_Given request a:_ Render the lines of the listing starting at the line containing "Task: Click the small arrow above first 昨天" and ending at the line containing "coord(604,309)" as a JSON list of strings, one per line, leaving out blank lines.

A play by Athol Fugard and directed by the author.
National Theatre, 27 February 1985
Lyttelton Theatre

THE NATIONAL THEATRE COMPANY
Peter Hall Group

MISS HELEN Yvonne Bryceland
ELSA BARLOW Charlotte Cornwell
MARIUS BYLEVELD Bob Peck

Decor: Douglas Heap
Lighting: Rory Dempster
Sound: Paul Groothuis


And Bob Peck plays the Paster from his own point of view as a man of rigid, pocketbacked dignity unable to express the love that he feels.

- Michael Billington, Guardian, 28 February 1985


At first, Bob Peck seemed so stiff of bearing, so hollow of voice and so jerky of gesture, that one might be forgiven for mistaking his pastor for an aged Pinocchio; but the mastery with which he was suggesting a man reduced to a husk enclosing a single obsession, eventually became apparent.

- Francis King, Sunday Telegraph, 3 March 1985

For reasons having more to do with political fashion than theatrical justice, Athol Fugard tends to be admired in Britain more for his directly anti-apartheid tracts than for his poetic dramas; his new play The Road to Mecca (on the National's Lyttelton stage) has therefore had a predictably rough ride from many of my colleagues, but turns out to be a marvellously lyrical account of an eccentric old Afrikaaner sculptress finding the courage to stay well away from the old peoples' home to which the local village pastor and her long-time admirer wishes now to commit her.

Put as bleakly as that, The Road to Mecca may not sound especially compelling: what makes it such an absorbing and unmissable evening is, however, the playing of Yvonne Bryceland as the old lady, and Bob Peck as the Pastor, and Charlotte Cornwell who completes the cast as the young radical teacher who comes back to give the old lady her independence again. If you can imagine The Corn is Green in an African setting, then that is one part of this Road; but it also, in the author's own production, manages to be a play about loneliness, and eccentricity, and the arrogance of church commissioners, and the claustrophobia of village life, and the fear of someone who abandons religion for art.

_Supplied data:_

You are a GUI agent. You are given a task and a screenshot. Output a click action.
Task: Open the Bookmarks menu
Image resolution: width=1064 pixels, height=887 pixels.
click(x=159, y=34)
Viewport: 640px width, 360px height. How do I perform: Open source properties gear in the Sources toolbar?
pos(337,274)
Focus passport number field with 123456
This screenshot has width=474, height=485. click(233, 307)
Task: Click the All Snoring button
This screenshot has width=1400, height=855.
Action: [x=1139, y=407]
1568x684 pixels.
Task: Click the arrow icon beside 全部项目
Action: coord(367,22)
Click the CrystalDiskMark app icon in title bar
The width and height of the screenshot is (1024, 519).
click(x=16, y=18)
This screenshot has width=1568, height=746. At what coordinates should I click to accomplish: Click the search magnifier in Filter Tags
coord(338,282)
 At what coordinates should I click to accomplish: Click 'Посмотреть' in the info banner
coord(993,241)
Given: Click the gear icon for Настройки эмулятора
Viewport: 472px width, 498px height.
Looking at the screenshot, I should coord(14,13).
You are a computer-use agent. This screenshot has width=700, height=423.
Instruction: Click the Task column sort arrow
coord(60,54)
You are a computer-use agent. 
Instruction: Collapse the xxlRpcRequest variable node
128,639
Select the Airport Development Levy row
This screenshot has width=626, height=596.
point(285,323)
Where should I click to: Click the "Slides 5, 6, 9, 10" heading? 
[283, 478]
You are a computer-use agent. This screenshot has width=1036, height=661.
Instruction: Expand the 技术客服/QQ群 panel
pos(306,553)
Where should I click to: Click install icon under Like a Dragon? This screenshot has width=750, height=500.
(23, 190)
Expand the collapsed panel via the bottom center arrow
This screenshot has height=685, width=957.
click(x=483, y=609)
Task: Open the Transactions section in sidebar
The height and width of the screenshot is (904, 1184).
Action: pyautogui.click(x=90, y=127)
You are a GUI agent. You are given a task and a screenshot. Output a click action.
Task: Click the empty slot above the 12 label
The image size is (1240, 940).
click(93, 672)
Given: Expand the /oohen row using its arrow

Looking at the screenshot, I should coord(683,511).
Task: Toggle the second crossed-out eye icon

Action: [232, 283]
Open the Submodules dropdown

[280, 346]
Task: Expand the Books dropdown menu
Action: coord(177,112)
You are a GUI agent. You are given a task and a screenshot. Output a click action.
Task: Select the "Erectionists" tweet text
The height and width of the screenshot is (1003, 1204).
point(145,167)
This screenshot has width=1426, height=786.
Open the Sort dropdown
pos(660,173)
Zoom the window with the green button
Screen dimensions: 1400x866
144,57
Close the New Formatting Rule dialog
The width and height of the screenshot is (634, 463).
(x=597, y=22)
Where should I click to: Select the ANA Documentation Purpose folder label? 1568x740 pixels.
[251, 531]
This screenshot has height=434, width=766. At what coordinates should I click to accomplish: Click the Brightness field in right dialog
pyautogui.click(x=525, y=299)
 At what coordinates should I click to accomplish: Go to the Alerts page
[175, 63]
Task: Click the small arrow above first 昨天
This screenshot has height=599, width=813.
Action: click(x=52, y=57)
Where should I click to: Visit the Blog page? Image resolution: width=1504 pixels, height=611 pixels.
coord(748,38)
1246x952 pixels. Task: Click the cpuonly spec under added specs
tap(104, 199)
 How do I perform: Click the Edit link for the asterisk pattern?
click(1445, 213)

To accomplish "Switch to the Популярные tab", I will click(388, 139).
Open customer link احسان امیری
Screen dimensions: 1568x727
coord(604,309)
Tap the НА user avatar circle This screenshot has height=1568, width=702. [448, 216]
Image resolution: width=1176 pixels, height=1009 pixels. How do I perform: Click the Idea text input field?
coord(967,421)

_Given request b:_ Name every character in the cast list of the text on The Road to Mecca, along with the actor who plays each.

_Written response a:_
[
  "Task: Click the small arrow above first 昨天",
  "This screenshot has height=599, width=813.",
  "Action: click(x=52, y=57)",
  "Where should I click to: Visit the Blog page? Image resolution: width=1504 pixels, height=611 pixels.",
  "coord(748,38)",
  "1246x952 pixels. Task: Click the cpuonly spec under added specs",
  "tap(104, 199)",
  " How do I perform: Click the Edit link for the asterisk pattern?",
  "click(1445, 213)",
  "To accomplish \"Switch to the Популярные tab\", I will click(388, 139).",
  "Open customer link احسان امیری",
  "Screen dimensions: 1568x727",
  "coord(604,309)"
]

_Written response b:_
Miss Helen: Yvonne Bryceland
Elsa Barlow: Charlotte Cornwell
Marius Byleveld: Bob Peck